_INSTRUCTIONS:_
1. Rewrite the paragraph of the Easington Academy article that begins "However, headteacher of the academy" more briefly, keeping its main facts.
2. Copy the part of the Easington Academy article that opens with the words containing "The pupil premium is extra" and closes with "raising their attainment.".

-- BEGIN TEXT EXCERPT --

The former Education Secretary caused controversy when he said Easington Academy and fellow East Durham Schools were places where it was possible to ‘smell the sense of defeatism’.

However, headteacher of the academy, Toni Spoors, was in London this week to pick up the £100,000 prize for being a national finalist in the 2015 Pupil Premium Awards, which recognise the best schools in the country for helping to raise the attainment of disadvantaged children.

The latest accolade follows hot on the heels of the school, which proved itself one of the region’s top performing schools in the last set of GCSE results, being chosen as a National Support School, helping others working in challenging circumstances.

And, Miss Spoors herself being appointed a National Leader of Education (NLE).

The headteacher of the Stockton Road school accepted the award from Nick Clegg, Deputy Prime Minister, and David Laws, Minister of State for Schools, at a ceremony in London.

She said the award reflects the hard work of students and staff.

The pupil premium is extra government funding which schools receive to support their disadvantaged pupils.

And, The Pupil Premium Awards reward schools which are able to provide evidence of effective strategies to improve the achievement of disadvantaged pupils and show sustained improvement in raising their attainment.

The ceremony provided an opportunity to reward and recognise the schools doing the most to raise attainment and close the attainment gap between disadvantaged pupils and their peers as well as to showcase examples of the most effective practice.

Mr Clegg said: “That’s why the Pupil Premium is so important. This year alone we have provided £2.5 billion of funding to help almost two million youngsters go further. And we are seeing results. If all Pupil Premium schools did as well as the very best, I hope we can see the attainment gap closed in the next decade.”

-- END TEXT EXCERPT --
-- BEGIN PROVIDED MATERIAL --

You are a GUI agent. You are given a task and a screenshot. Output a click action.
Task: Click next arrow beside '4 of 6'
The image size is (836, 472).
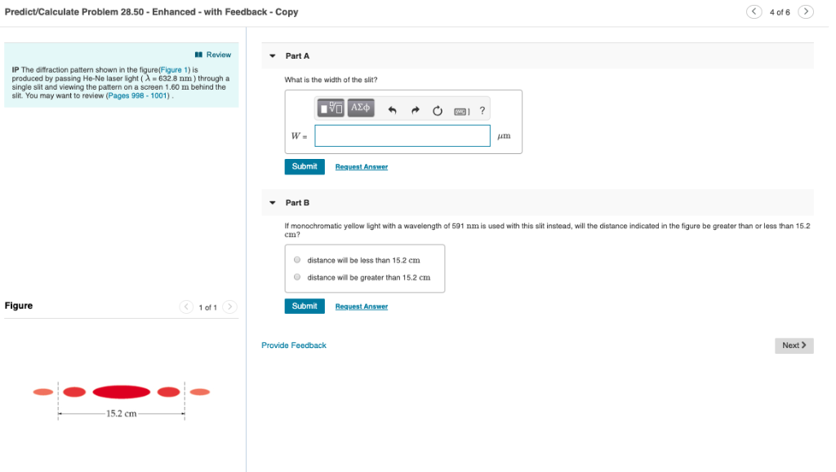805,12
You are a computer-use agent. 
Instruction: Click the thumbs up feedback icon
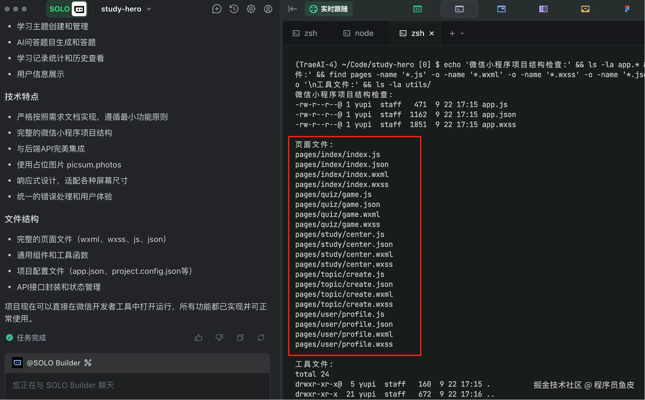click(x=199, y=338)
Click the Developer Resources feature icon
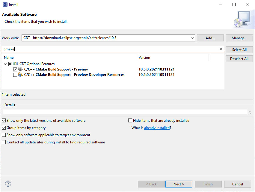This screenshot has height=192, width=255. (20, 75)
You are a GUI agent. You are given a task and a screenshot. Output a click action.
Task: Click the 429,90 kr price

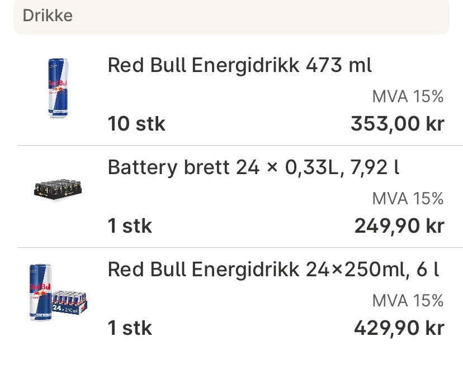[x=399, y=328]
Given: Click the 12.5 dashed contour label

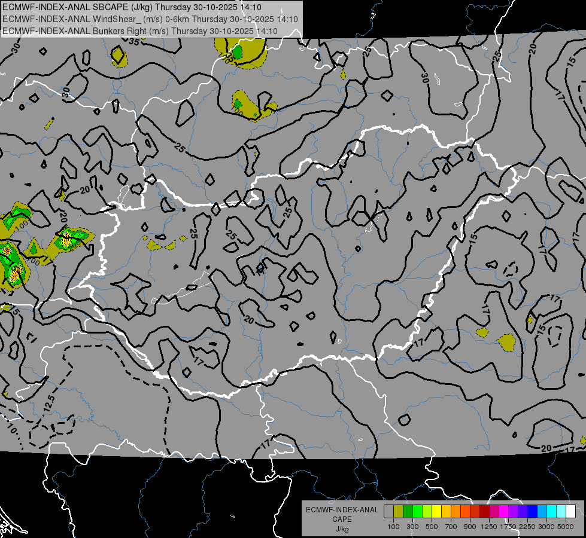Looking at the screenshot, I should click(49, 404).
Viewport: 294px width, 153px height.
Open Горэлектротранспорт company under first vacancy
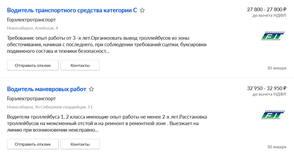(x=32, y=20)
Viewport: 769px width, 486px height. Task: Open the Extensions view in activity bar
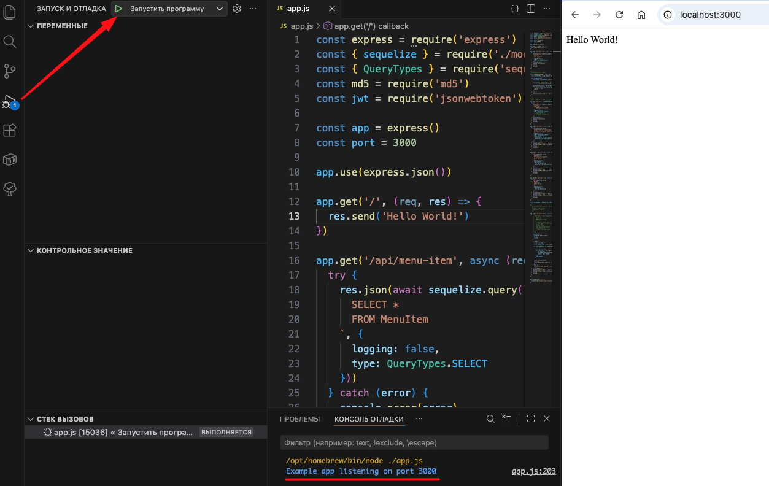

-- END PROVIDED MATERIAL --

_WORKED SOLUTIONS:_
1. Headteacher Toni Spoors went to London this week to collect the £100,000 prize for being a national finalist in the 2015 Pupil Premium Awards, which honor the country's best schools for raising the attainment of disadvantaged children.

2.
The pupil premium is extra government funding which schools receive to support their disadvantaged pupils.

And, The Pupil Premium Awards reward schools which are able to provide evidence of effective strategies to improve the achievement of disadvantaged pupils and show sustained improvement in raising their attainment.